Appeals for Council Tax Support and Housing Benefit decisions
Challenging Council Tax Support decisions
If you disagree with a decision on your Council Tax Support claim you can ask for it to be explained or looked at again.
It is unlikely that a decision will be changed if your Council Tax Support has been awarded correctly according to our local scheme.
However you can challenge the amount of Council Tax you have to pay for any of the reasons below :
- You think that under the local Council Tax Support scheme we should have given you a reduction on the council tax you pay but have not done this
- You think that the amount of reduction we have given you under our local scheme is incorrect
- You think that a decision on your application for a Discretionary Discount Fund payment is wrong
When we review your Council Tax Support claim
If you have asked for the decision to be looked at again we will do this and then we will write to you:
- If we find that an unlawful decision has been made we will change it
- If we cannot change the decision we will explain why we were unable to change it
If you still disagree with the decision after it has been looked at again, or 2 months have passed since you asked for it to be looked at again and you have not received a reply, you can appeal directly to an independent organisation called the Valuation Tribunal.
The Valuation Tribunal will only be able to make sure the Council Tax Support decision has been made correctly according to the local scheme.
Challenging Housing Benefit decisions
When you apply for Housing Benefit we will give you a decision in writing about your claim. If you disagree with it you can:
- Ask us to explain our decision
- Ask us to look at a decision again (PDF, 105KB)
- Appeal against our decision to an independent tribunal
You can ask us to look again at any decision you think is wrong. However there are some decisions you cannot appeal against:
- How often we pay you and by what method
- How we recover an amount we overpaid you
- Any figure laid down in law, such as the capital limit (£16,000 is the upper capital limit - this limit does not apply to Pension Credit guarantee cases)
- The level of Local Housing Allowance or the Broad Market Area on which it is based
- If you think our decision about a Discretionary Housing Payment is wrong
- A decision to apply the benefit cap advised by the Department for Works and Pensions
If you would like independent advice you can get help from your local Citizens Advice bureau.
Explaining our decision
You must do this within 1 month from the date on the decision letter.
If there are special circumstances which mean you cannot write to us within 1 month, you must contact us to explain why, because we may still be able to look at our decision again.
If your request is not received within 13 months of the decision letter the law says that we cannot look at the decision again.
Reviewing your claim
When you ask us to look at your benefit claim again we will check to see if it is correct.
If we can change our decision:
- We may change it from the date of our original decision
- We will send you a letter explaining our new decision
If we cannot change our decision:
- We will send you a letter explaining why
- You will have one more month to appeal to the Tribunal Service
Appeal a decision at a tribunal
If you ask for an appeal (your appeal will go to a first tier tribunal) it will be sent to the Tribunals Service.
It will be heard by an independent tribunal made up of people that do not work for the council.
When you request an appeal it is important that you give all the reasons why you think our decision is wrong as the tribunal does not have to look at anything that you do not mention.
We will send your appeal and an explanation of the law, and facts used to make the decision to the Tribunal Service.

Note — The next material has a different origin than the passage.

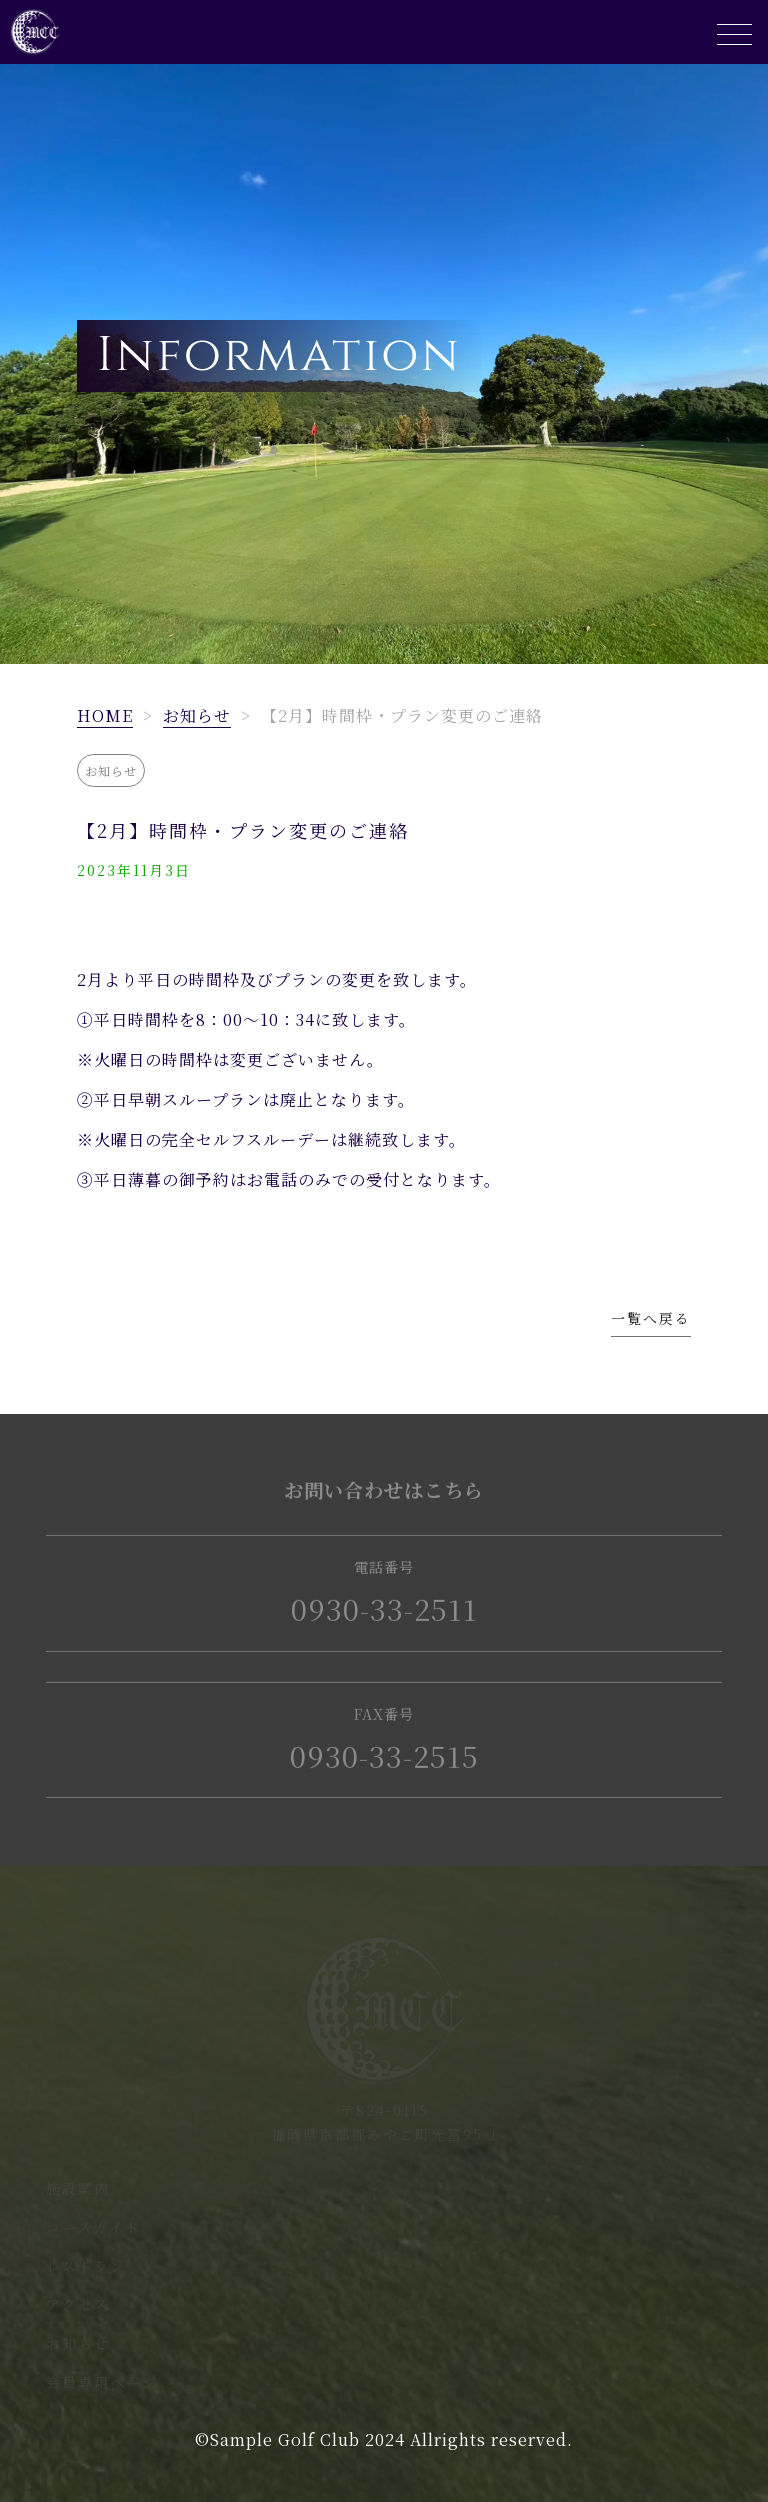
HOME (105, 715)
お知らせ (197, 715)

You will also receive a form with this information. You must complete the form and send it to the Tribunal Service within 14 days of the date the form was sent to you. You should also include any information which might help your case. If you do not return the form, your appeal will stop.

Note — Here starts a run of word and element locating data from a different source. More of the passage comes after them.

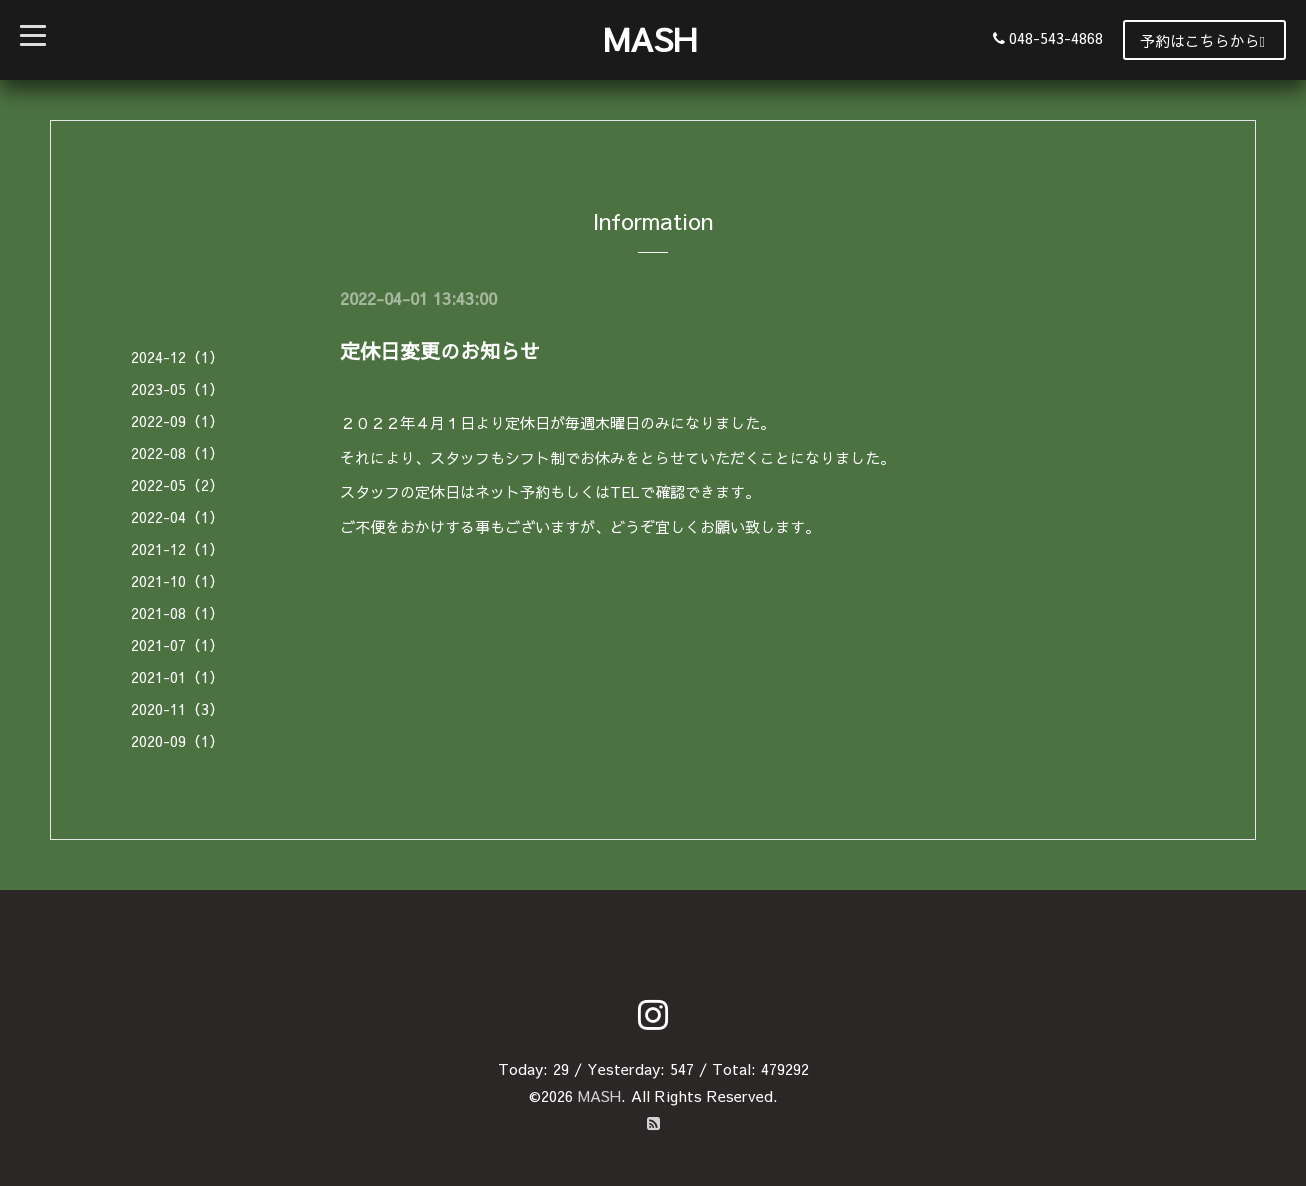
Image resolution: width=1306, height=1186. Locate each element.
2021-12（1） (177, 548)
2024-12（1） (177, 356)
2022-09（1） (177, 420)
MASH (650, 38)
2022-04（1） (177, 516)
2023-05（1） (177, 388)
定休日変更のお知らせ (440, 350)
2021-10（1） (177, 580)
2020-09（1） (177, 740)
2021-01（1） (177, 676)
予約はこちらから (1202, 40)
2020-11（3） (177, 708)
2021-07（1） (177, 644)
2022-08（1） (177, 452)
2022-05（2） (177, 484)
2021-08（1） (177, 612)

How your appeal will be heard
The tribunal can only look at the evidence, the law and the circumstances at the time we made the decision you are appealing against.
Tribunal members will be experts on the issues involved in your appeal.
All tribunals have a legally qualified member to help apply the law to your appeal.
You are able to choose how you want your appeal to be looked at, and can request either an oral or paper hearing.
With an oral hearing:
- You can attend the tribunal hearing
- You may be asked questions
- You can ask questions
- You can take someone with you to represent you
The Tribunal Service may pay some of your expenses for going to the hearing.
With a paper hearing:
- You do not need to attend the tribunal hearing
- You must provide any information you think will help your case when sending your appeal for to the Tribunal Service
The Tribunal Service will write to you when they have made their decision.
Making another appeal
If you disagree with a decision made at your first appeal (at a first tier tribunal) you can then appeal to an upper tribunal (Administrative Appeals Chamber). These appeals can only be made if a first tier tribunal has made an error of law.